Textauszug =>
=======

Zum Nichtangriffspakt zwischen Journalisten und Politikern
„Oder wenn Journalismus zur Glaubenslehre wird.“ (Klöckner 2019)
Rezension von Franziska Schneider
So kann es gehen:
Nun die Frage: Bundesverkehrsminister Andreas Scheuer veruntreut Millionen von Steuergeldern für eine Maut und die kritischen Fragen, ob nun bei Marcus Lanz oder der etablierten Presse, sind bestenfalls kosmetisch gemeint und werden mit Augenzwinkern gestellt. Aber warum? Erklärungen dafür finden sich in dem Buch „Sabotierte Wirklichkeit“ von Marcus B. Klöckner.
„Ein Journalismus ist entstanden, der sich wie ein Schutzmantel um die politischen Weichensteller legt. […] Eine Berichterstattung erfolgt, die vorgibt zu sagen, was ist, aber dabei unaufhörlich sagt, was sein soll.“
(Klöckner 2019: 9)
Ob Russland, Ukraine oder USA, die Berichterstattung in den Medien stößt einem Teil der Bevölkerung immer wieder übel auf. Der Eindruck entsteht, dass hier der deutschen (Außen-)Politik zum Munde geredet wird; dass der politische Nutzen des jeweiligen Beitrags vor den üblichen Nachrichtenfaktoren steht. Wieso ist die Meinungsvielfalt in den Medien offensichtlich so eingeschränkt, obwohl es zahlreiche Experten mit unterschiedlichen Auffassungen gibt? Diese und andere Fragen beantwortet Klöckner theoretisch fundiert anhand der Feldtheorie des Soziologen Pierre Bourdieu.
„Es geht hier um einen Glaubenskampf, es geht um die Verteidigung von Weltbildern – unter dem Deckmantel einer angeblich objektiven Erfassung und Einordnung der Realität.“
(Klöckner 2019: 217)

=======

Datenzeilen =>
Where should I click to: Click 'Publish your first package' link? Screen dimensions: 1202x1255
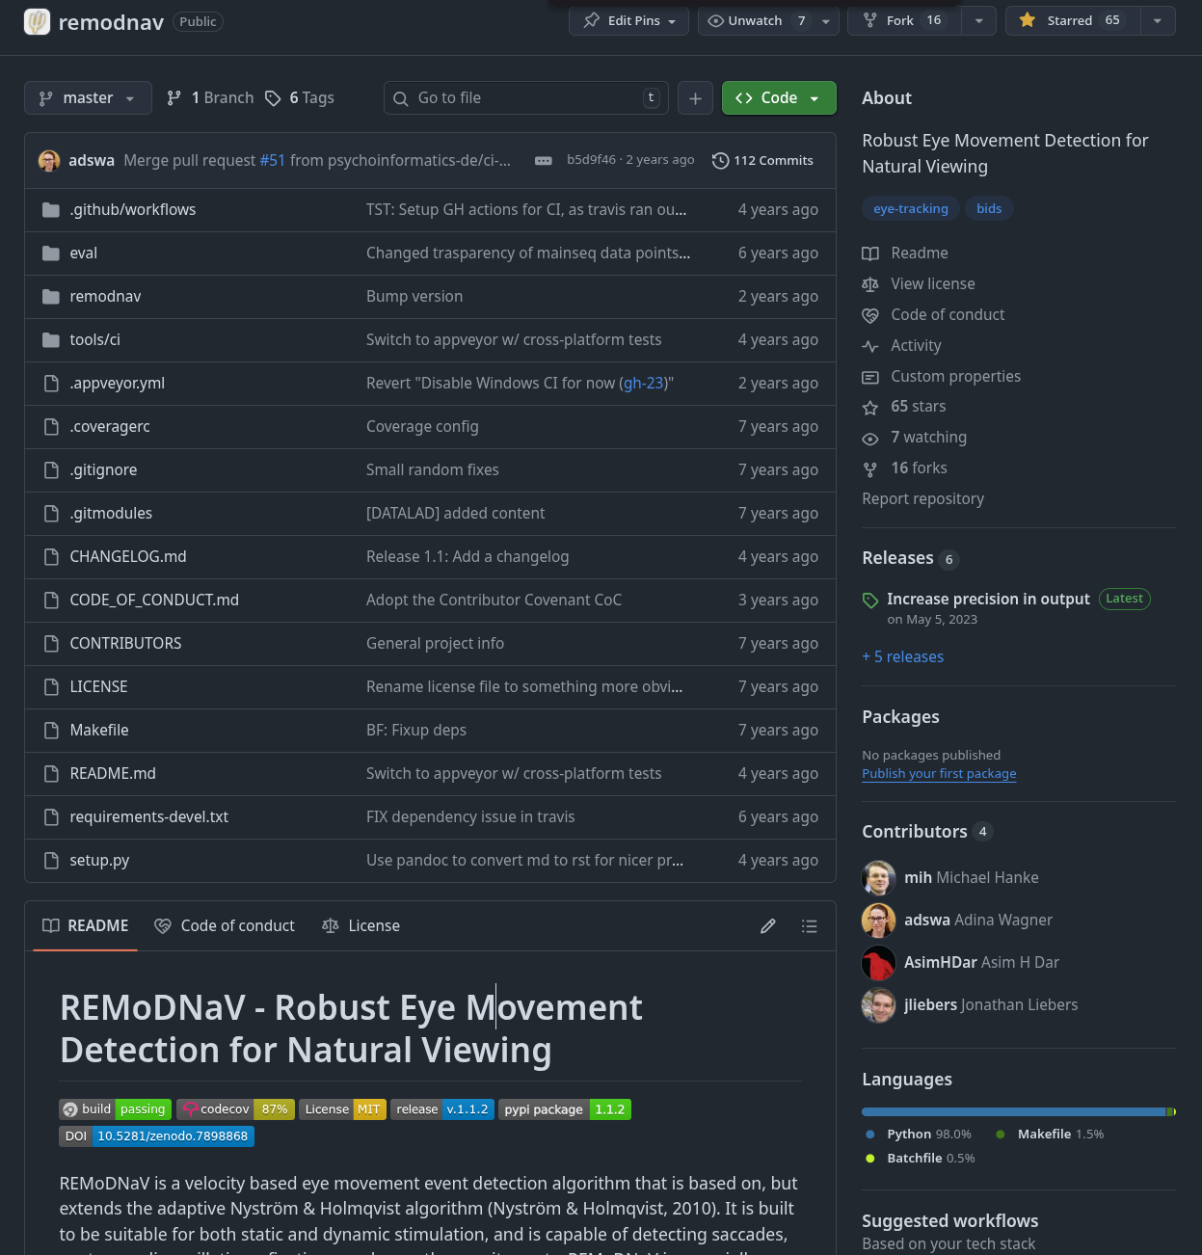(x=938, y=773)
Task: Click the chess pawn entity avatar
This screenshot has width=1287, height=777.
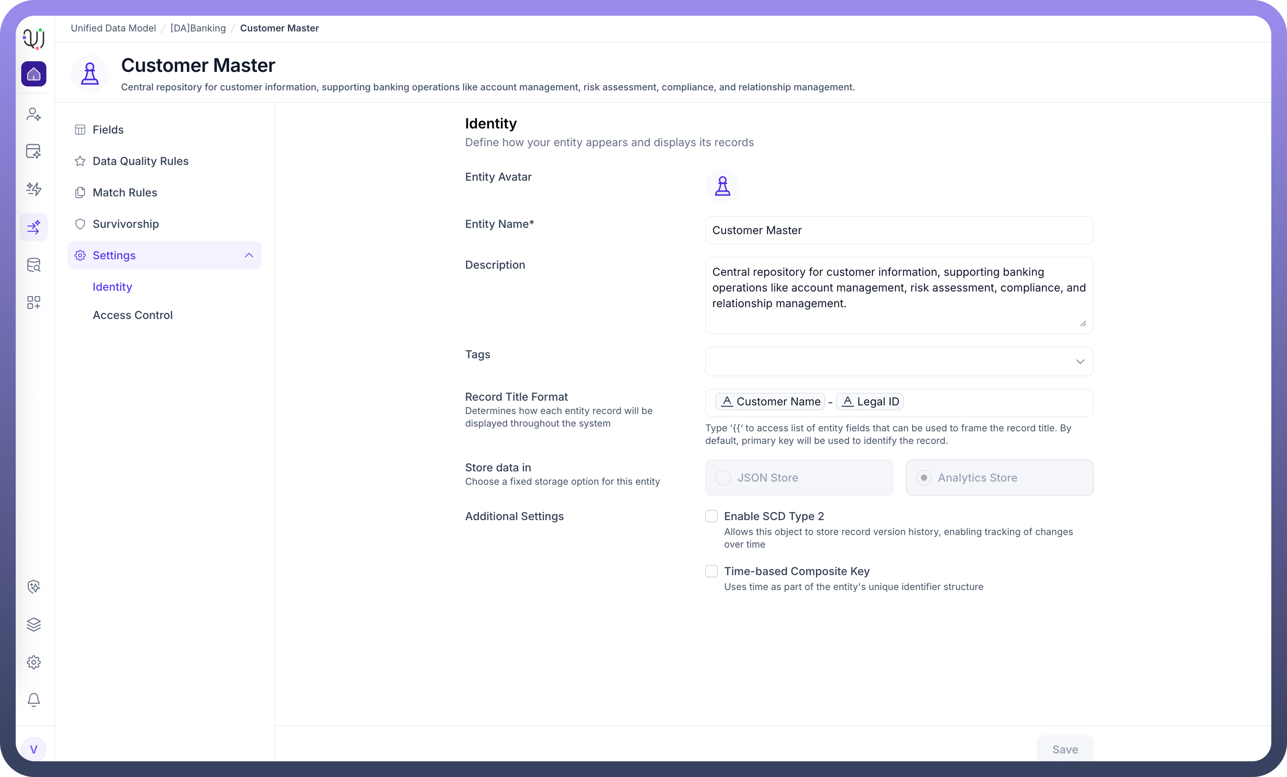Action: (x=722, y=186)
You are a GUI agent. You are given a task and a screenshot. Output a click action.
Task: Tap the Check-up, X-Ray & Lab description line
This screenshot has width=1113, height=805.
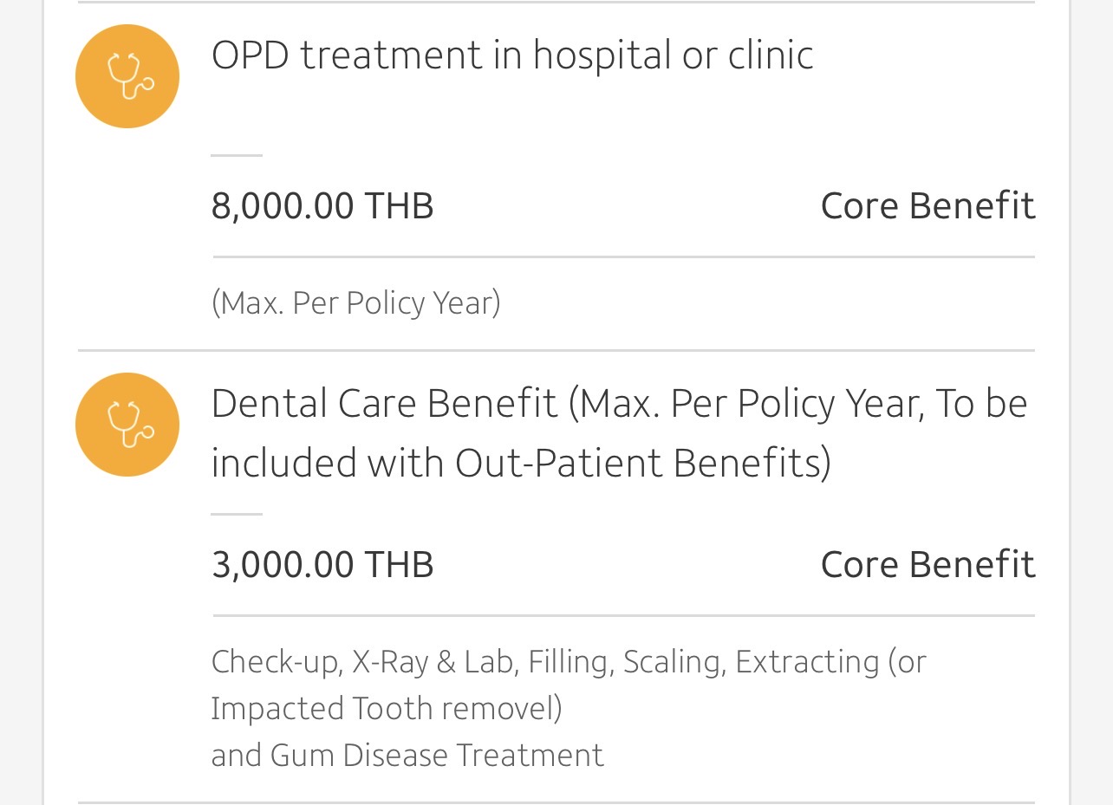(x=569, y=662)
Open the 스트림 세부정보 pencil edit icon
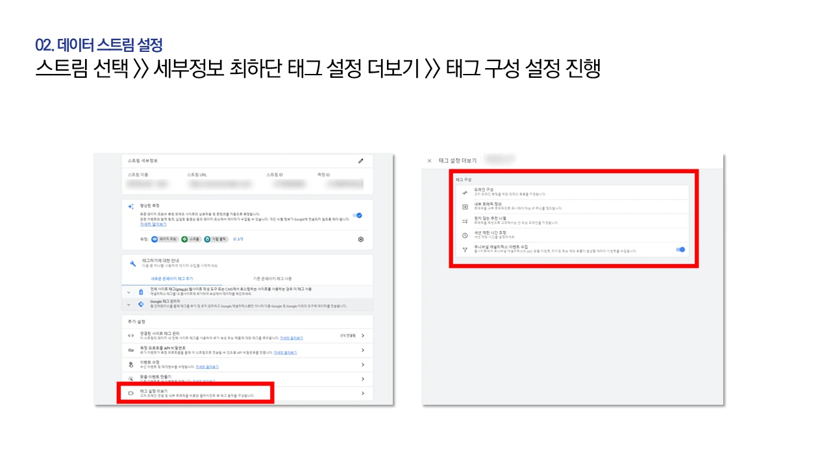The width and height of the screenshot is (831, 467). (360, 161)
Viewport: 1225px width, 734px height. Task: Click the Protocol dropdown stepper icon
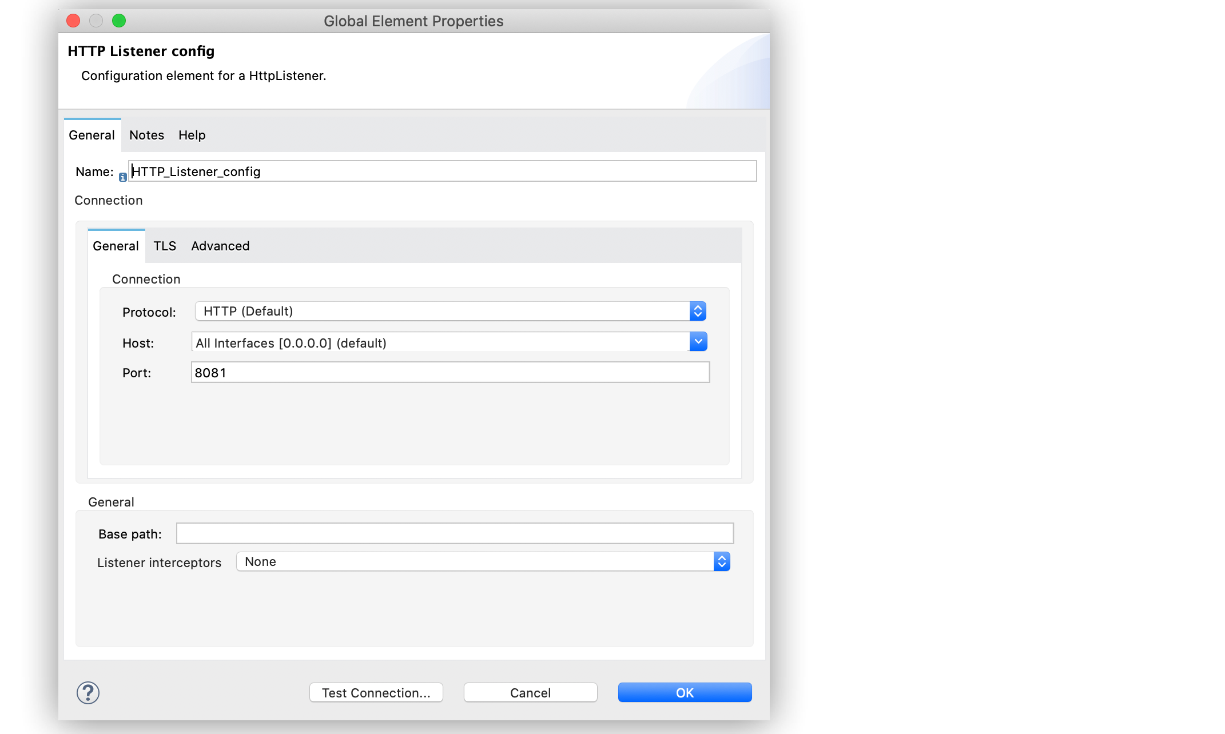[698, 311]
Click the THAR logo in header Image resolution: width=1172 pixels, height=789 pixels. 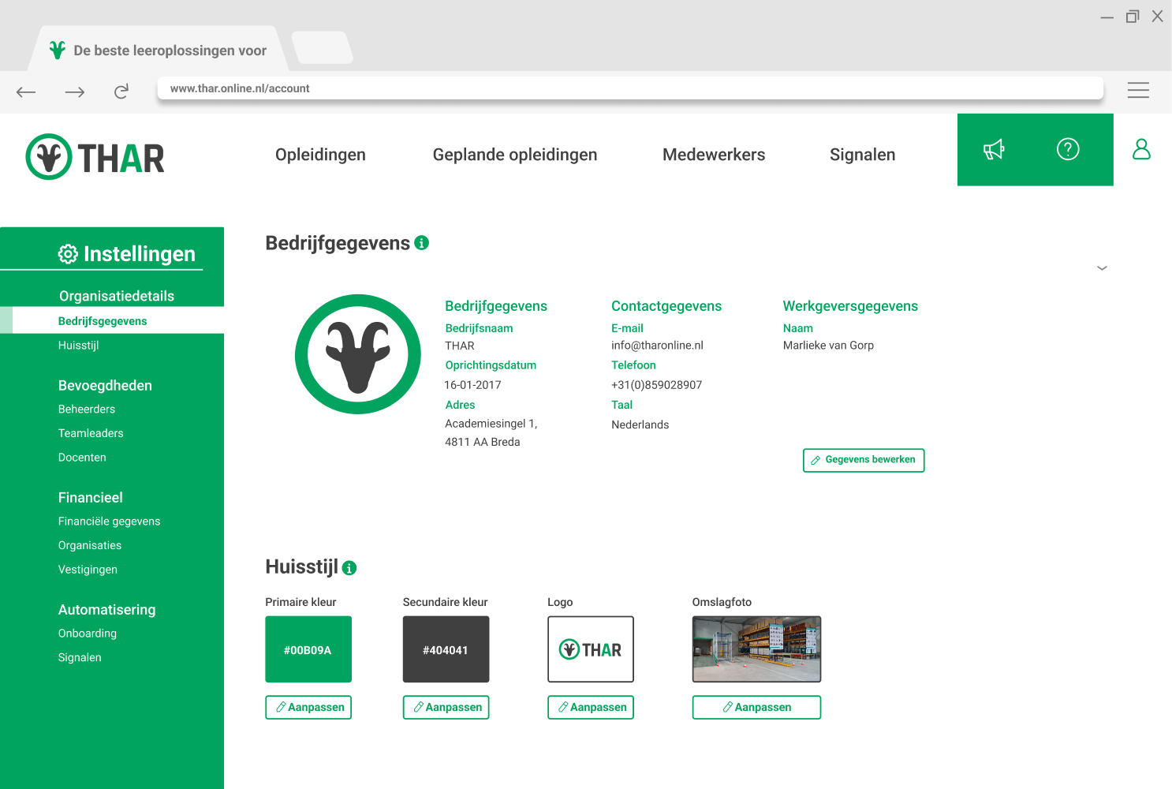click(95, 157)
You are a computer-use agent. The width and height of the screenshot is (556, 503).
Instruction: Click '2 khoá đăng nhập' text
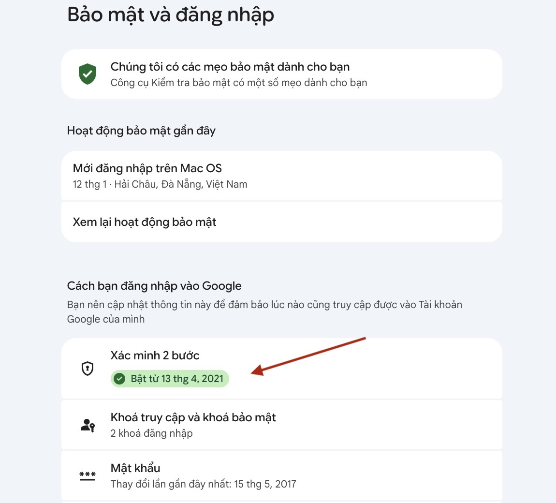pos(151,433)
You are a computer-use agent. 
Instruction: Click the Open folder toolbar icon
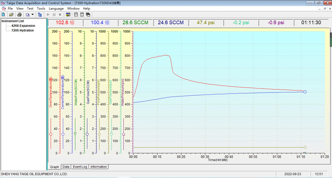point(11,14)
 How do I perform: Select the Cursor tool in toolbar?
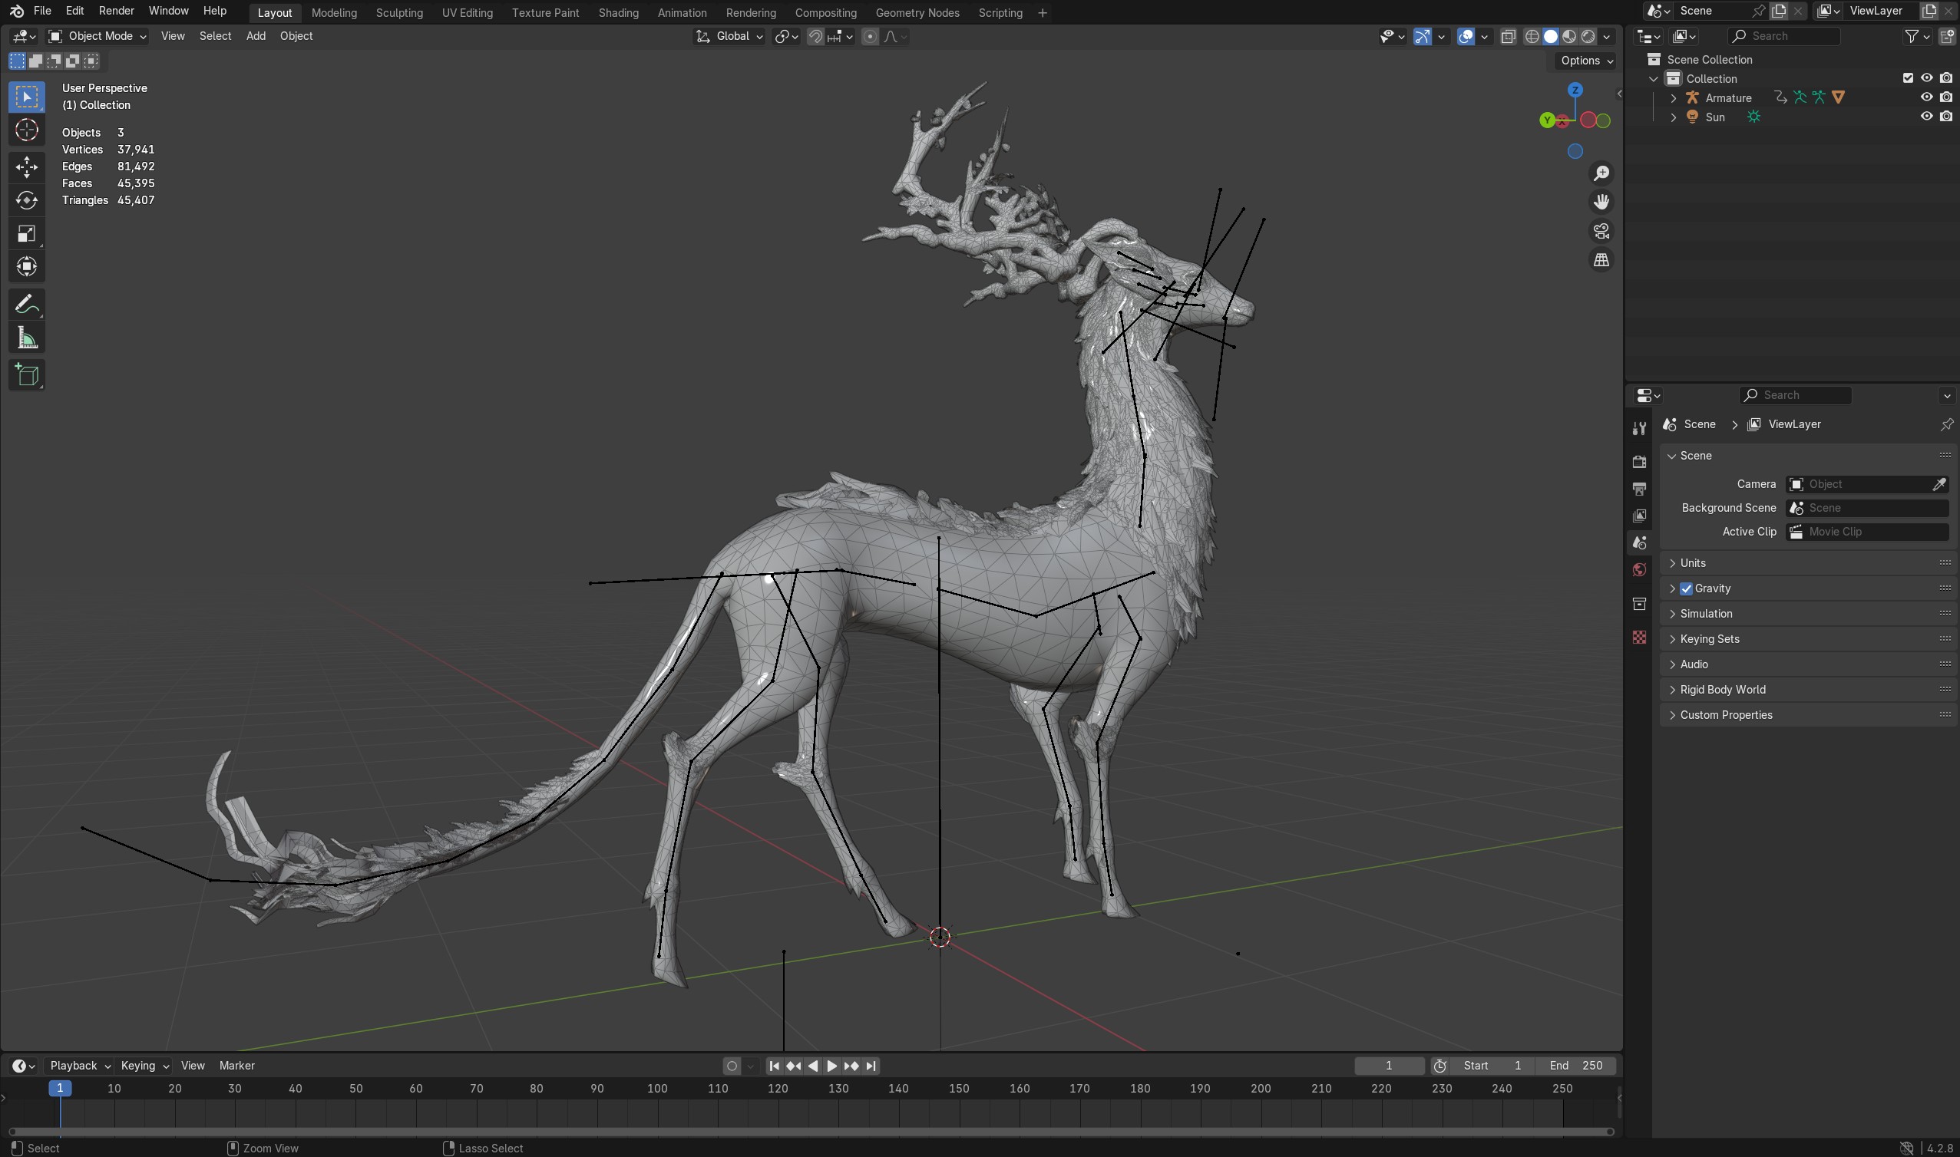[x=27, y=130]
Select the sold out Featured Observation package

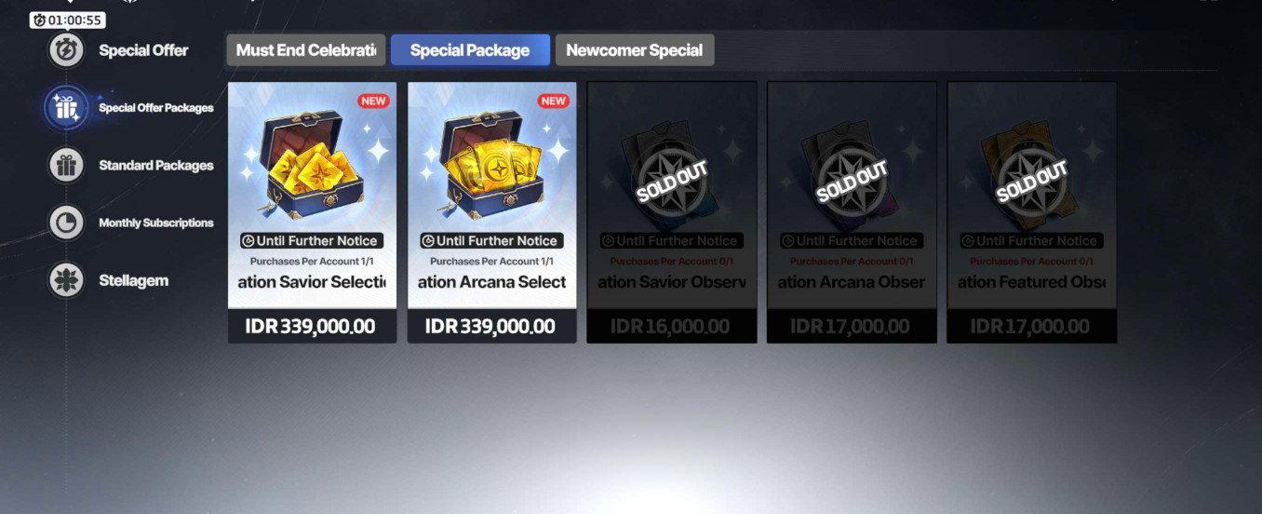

=======

Aufgabe => Schreiben Sie den Abschnitt der Rezension, der mit den Worten „Rezension von Franziska“ beginnt und mit „Marcus B. Klöckner.“ endet, neu und setzen Sie dabei „Autobahngebühr“ an die Stelle von „Maut“.

Lösung =>
Rezension von Franziska Schneider
So kann es gehen:
Nun die Frage: Bundesverkehrsminister Andreas Scheuer veruntreut Millionen von Steuergeldern für eine Autobahngebühr und die kritischen Fragen, ob nun bei Marcus Lanz oder der etablierten Presse, sind bestenfalls kosmetisch gemeint und werden mit Augenzwinkern gestellt. Aber warum? Erklärungen dafür finden sich in dem Buch „Sabotierte Wirklichkeit“ von Marcus B. Klöckner.